Comprendre la volatilité des rendements dans les filières de cueillette sauvage

Dans la production issue de cueillette sauvage, la volatilité des rendements n’est pas une anomalie. C’est une réalité du vivant.

Contrairement aux cultures agricoles classiques, les ressources issues de zones non cultivées évoluent dans des écosystèmes naturels, soumis à de nombreux facteurs environnementaux. Chez Alpes Cambium, cette réalité fait partie intégrante de notre approche : observer, comprendre, documenter et respecter le rythme naturel de la ressource forestière.

Une matière première influencée par son environnement

La qualité de la matière première récoltée, ainsi que sa teneur en composés aromatiques, peuvent varier fortement d’une saison à l’autre. Cette variation dépend notamment :

  • des conditions météorologiques ;
  • des températures ;
  • de l’exposition et de la pente ;
  • de la densité du peuplement ;
  • de l’âge des arbres ;
  • du mode de sylviculture ;
  • de l’état sanitaire des arbres ;
  • de l’altitude ;
  • de la profondeur et
  • de l’humidité du sol ;
  • de la disponibilité en nutriments.

Chaque site forestier possède ses propres caractéristiques. Même au sein d’une même essence végétale, deux parcelles peuvent produire des matières premières différentes, en fonction de leur environnement, de leur histoire et des conditions de l’année.

Huiles essentielles de pins et sapins

Respecter le temps de régénération de la ressource

Chez Alpes Cambium, nous ne récoltons pas deux fois la même parcelle à court intervalle. Une gestion responsable de la ressource impose de laisser au milieu le temps de se régénérer.

En moyenne, un délai de 5 à 10 ans est respecté entre deux passages sur une même parcelle.

Cette approche permet de préserver l’équilibre des milieux forestiers, tout en assurant une valorisation durable des ressources disponibles. Elle implique également d’accepter une part de variabilité dans les volumes collectés, car la production ne repose pas sur une répétition intensive des mêmes zones.

Biomasse récoltée et rendement en huile essentielle : deux notions à distinguer

Dans la production d’huiles essentielles, il est important de distinguer deux types de rendement :

Le rendement en biomasse, qui correspond à la quantité de matière végétale récoltée.

Le rendement en huile essentielle, qui correspond à la quantité d’huile essentielle obtenue après distillation.

Une saison peut ainsi produire un volume de biomasse plus faible, mais une matière plus riche en composés aromatiques.
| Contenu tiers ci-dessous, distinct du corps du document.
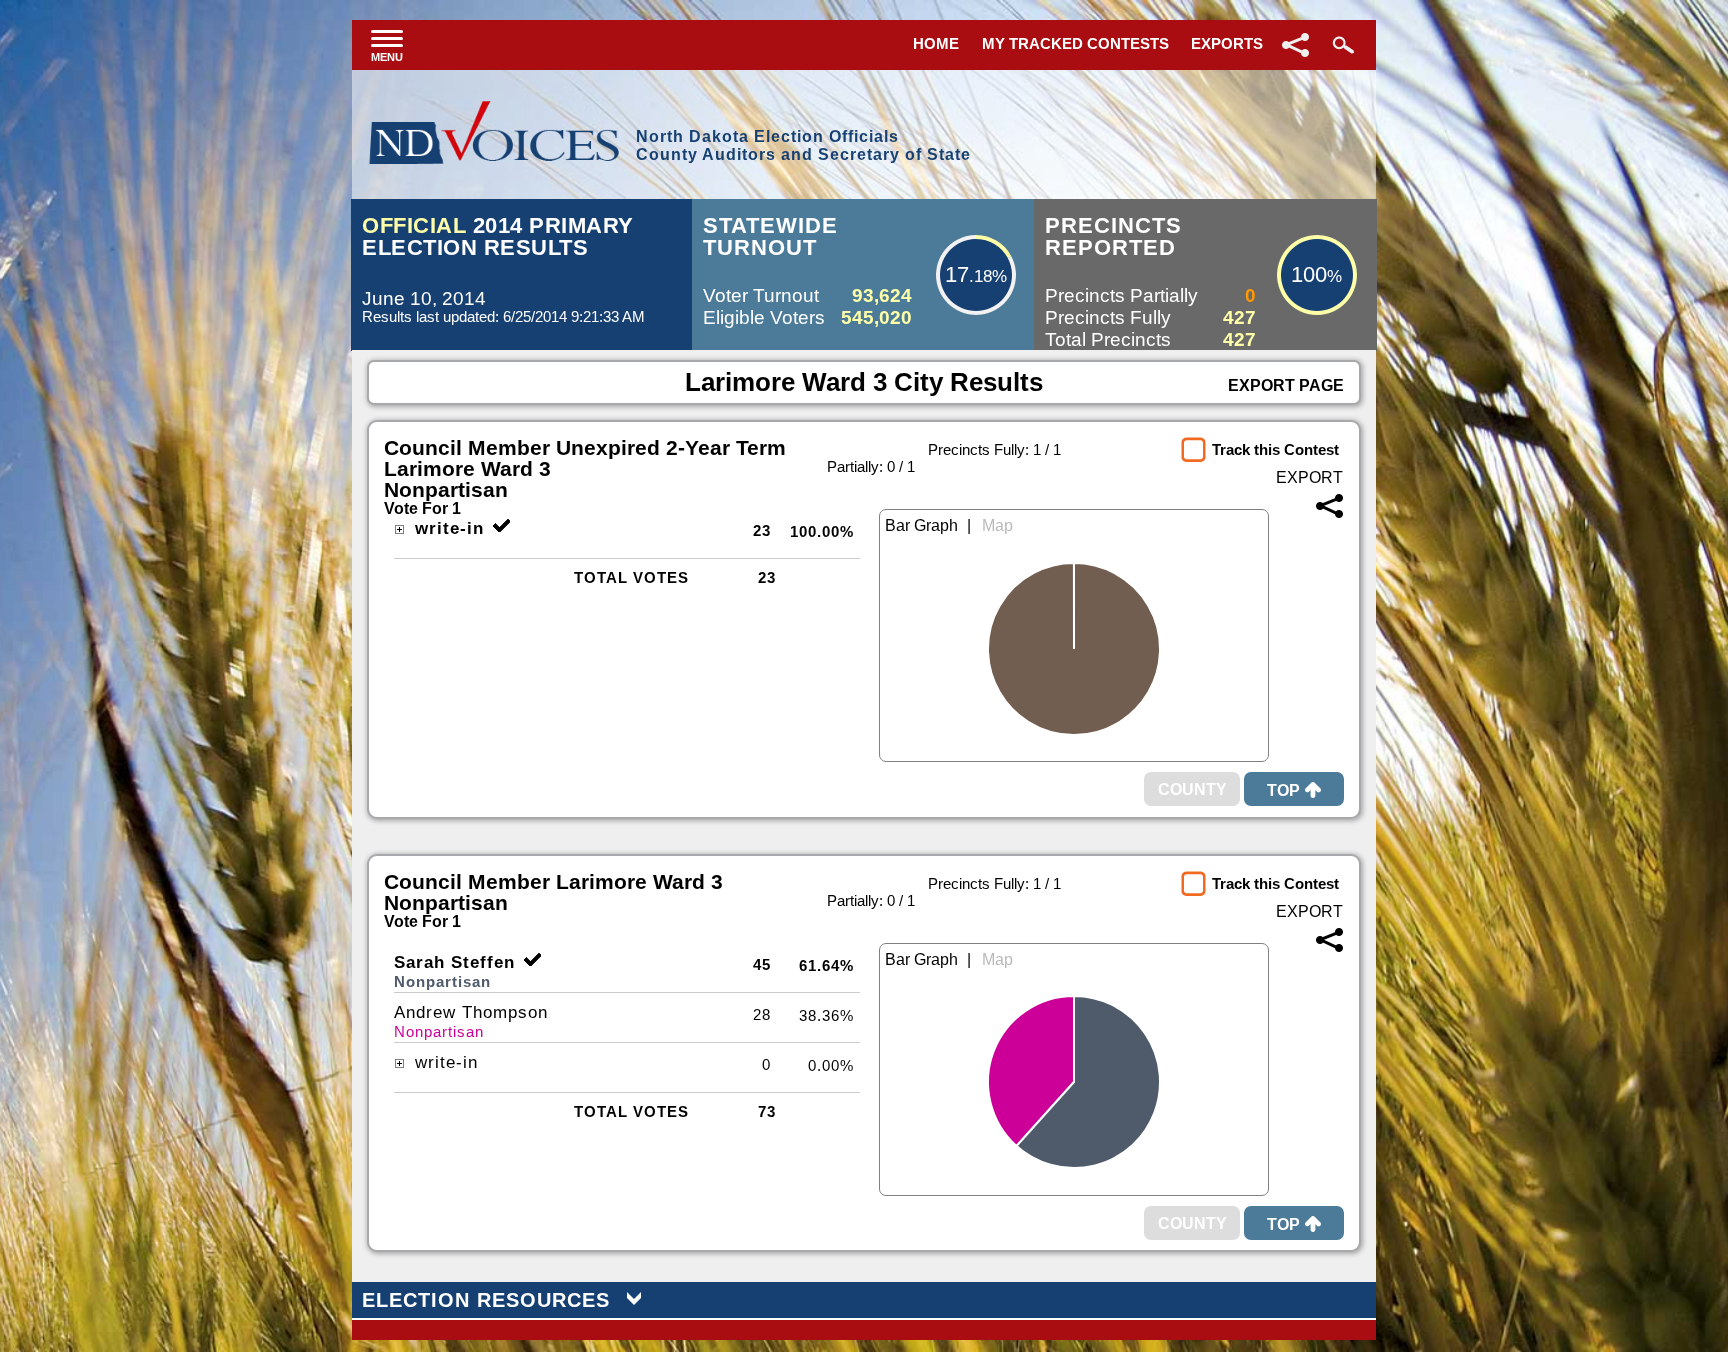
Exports (1227, 43)
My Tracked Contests (1075, 43)
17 (957, 274)
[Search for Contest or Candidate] (1341, 45)
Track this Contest (1275, 449)
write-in (446, 528)
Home (936, 43)
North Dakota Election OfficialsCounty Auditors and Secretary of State (803, 145)
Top (1283, 790)
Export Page (1286, 385)
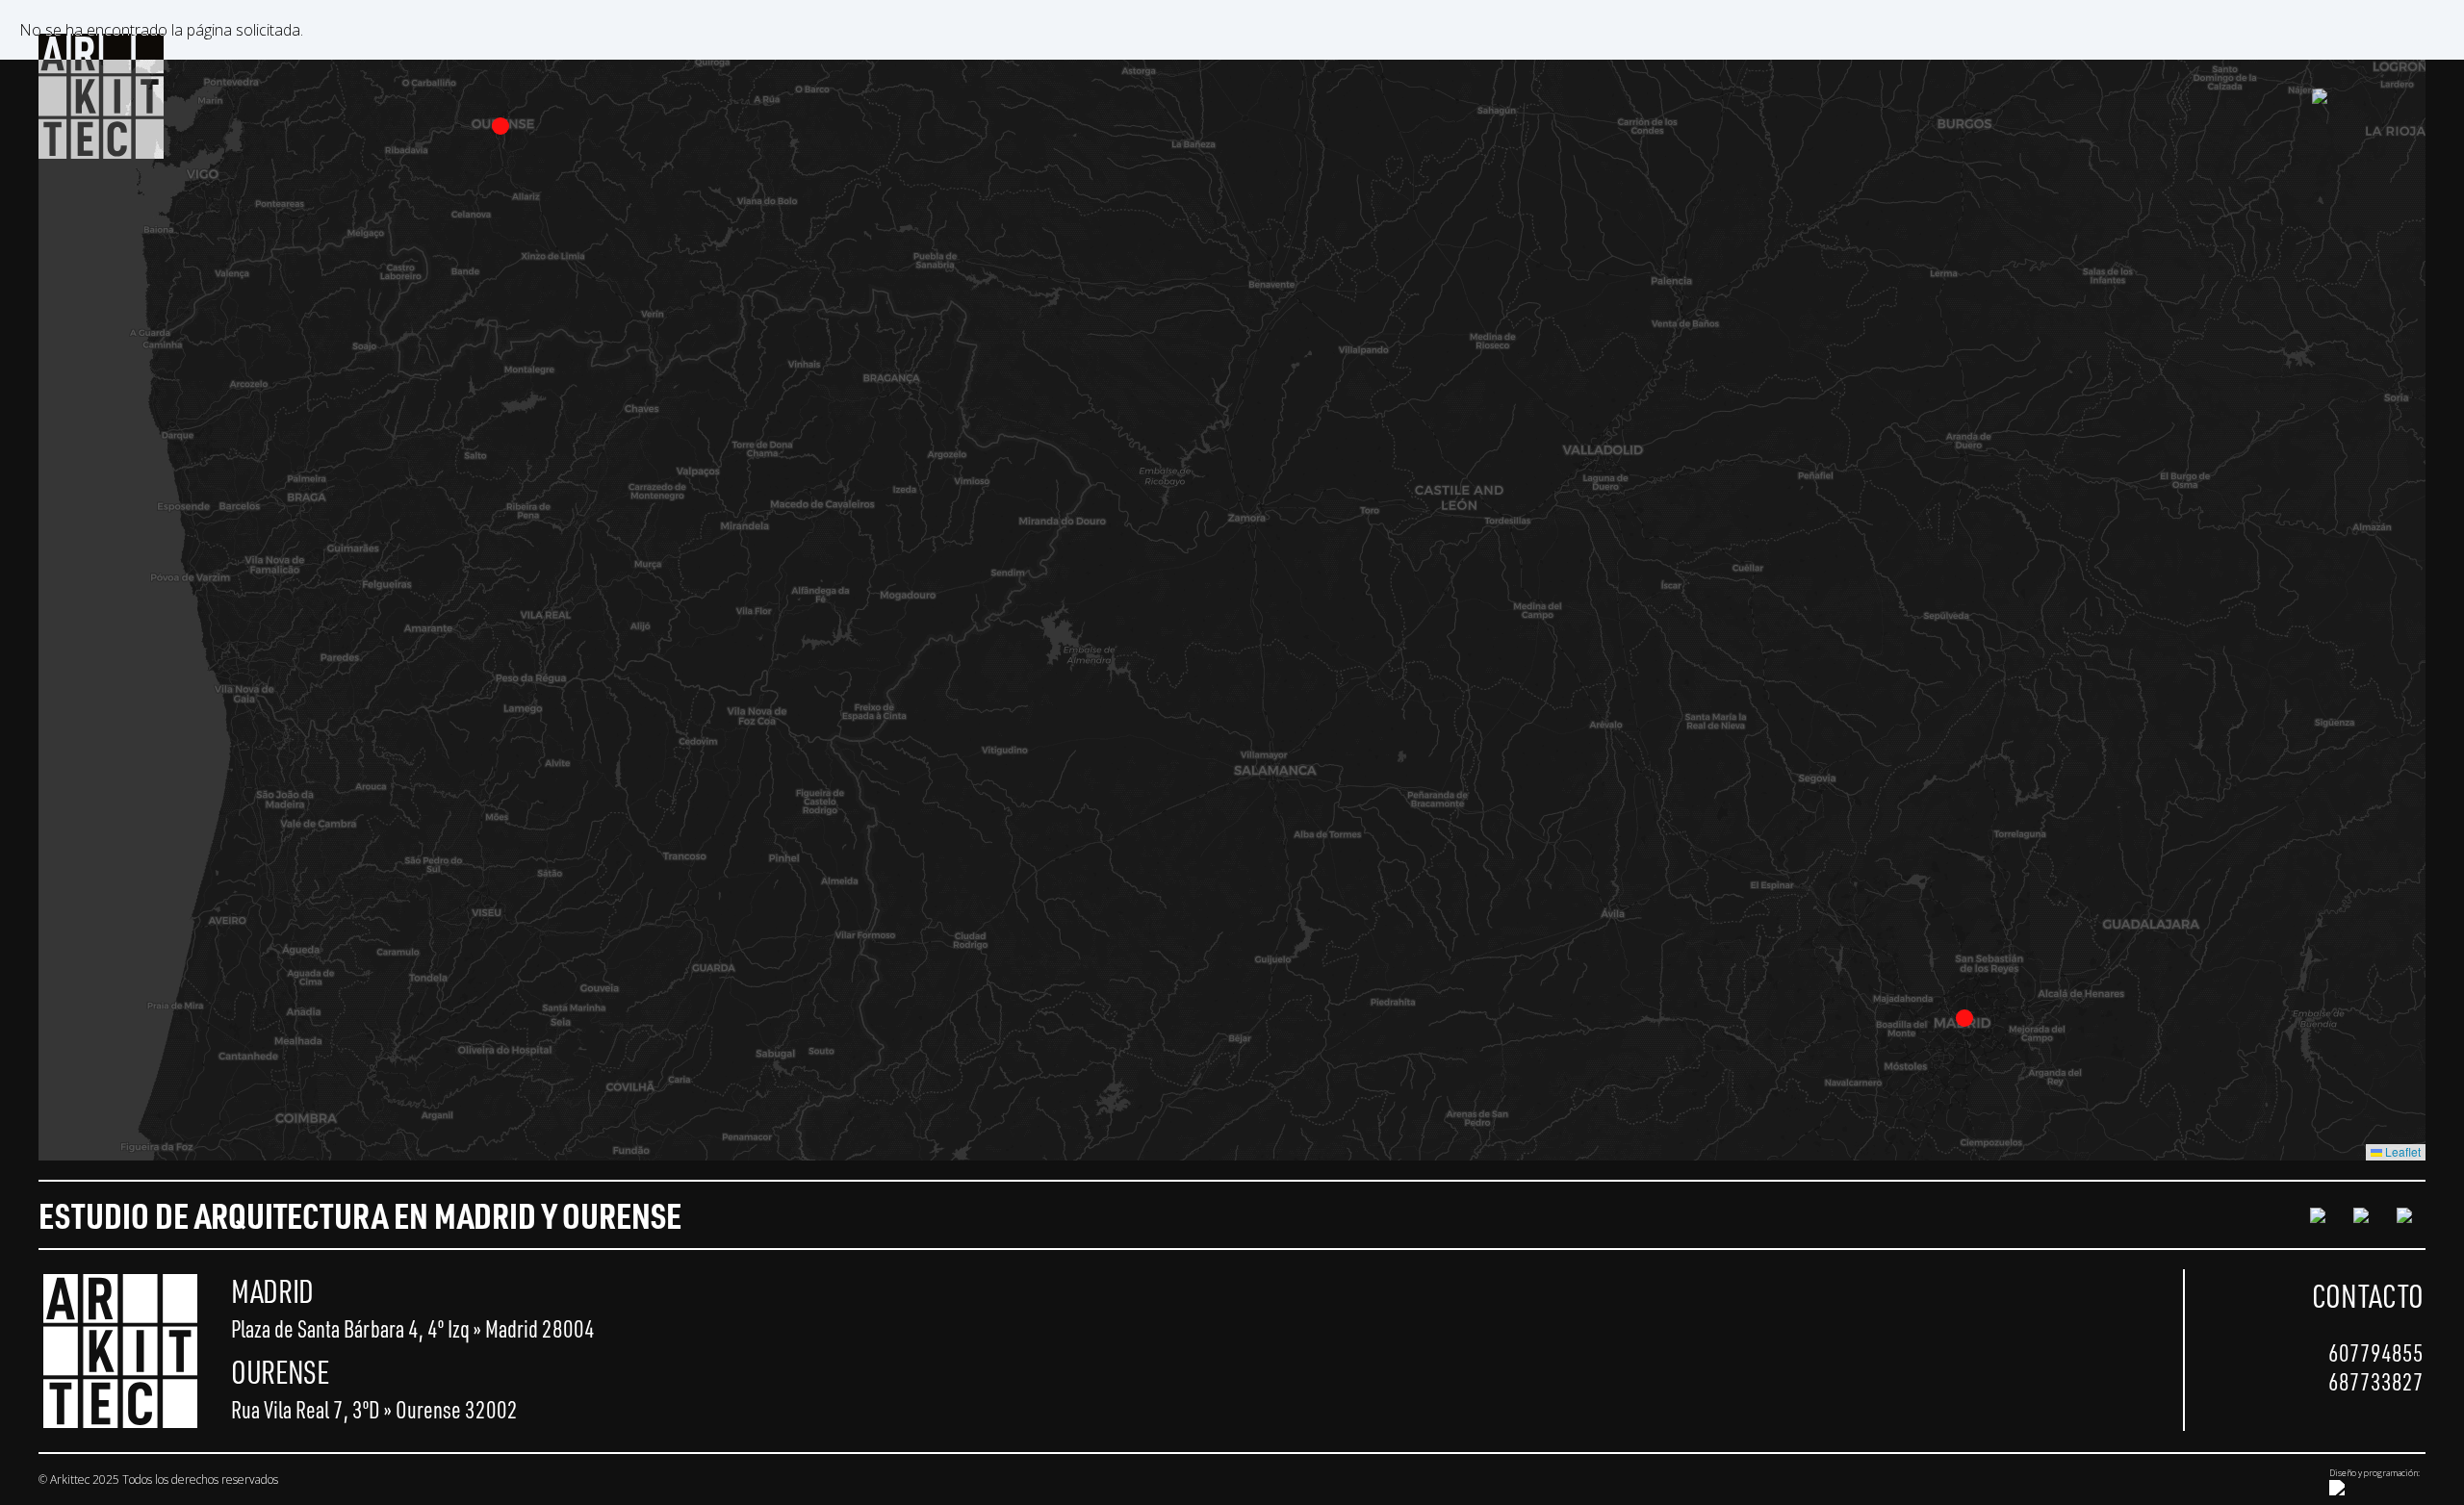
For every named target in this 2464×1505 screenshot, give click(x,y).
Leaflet (2401, 1151)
À l’inverse, une récolte plus abondante ne garantit pas nécessairement un meilleur rendement en huile essentielle.

Plusieurs facteurs peuvent influencer cette concentration aromatique :

  • le moment de récolte ;
  • le stress subi par la plante ;
  • la proportion de rameaux, d’aiguilles ou de bois dans la biomasse collectée ;
  • le délai entre la récolte et la distillation ;
  • les paramètres de distillation.

C’est pourquoi l’analyse d’un rendement doit toujours être replacée dans son contexte : une essence, un site, une saison, une matière première et un lot précis.

Une approche fondée sur l’observation, la traçabilité et la prudence

Chez Alpes Cambium, nous parlons des rendements avec prudence. Derrière chaque lot, il y a un écosystème, une saison, un site forestier précis et des choix de récolte durable.

Cette réalité exige une approche rigoureuse, fondée sur:

  • l’observation du terrain ;
  • la connaissance des milieux forestiers ;
  • la traçabilité des lots ;
  • la documentation des conditions de récolte ;
  • l’analyse de la qualité de chaque production.

Produire avec le vivant, pas contre lui

La volatilité des rendements rappelle une réalité essentielle : les matières premières naturelles ne sont pas des produits standardisés hors sol. Elles sont le résultat d’un équilibre entre un territoire, une saison, une ressource et un savoir-faire.

Pour Alpes Cambium, produire des huiles essentielles issues de ressources forestières, c’est accepter cette complexité. C’est aussi faire le choix d’une production responsable, traçable et alignée avec les cycles naturels.

 

Dans les filières de cueillette sauvage, la performance ne se mesure pas uniquement en volume. Elle se mesure aussi dans la capacité à préserver la ressource, à garantir la qualité des lots et à construire une relation durable avec les écosystèmes dont nous dépendons.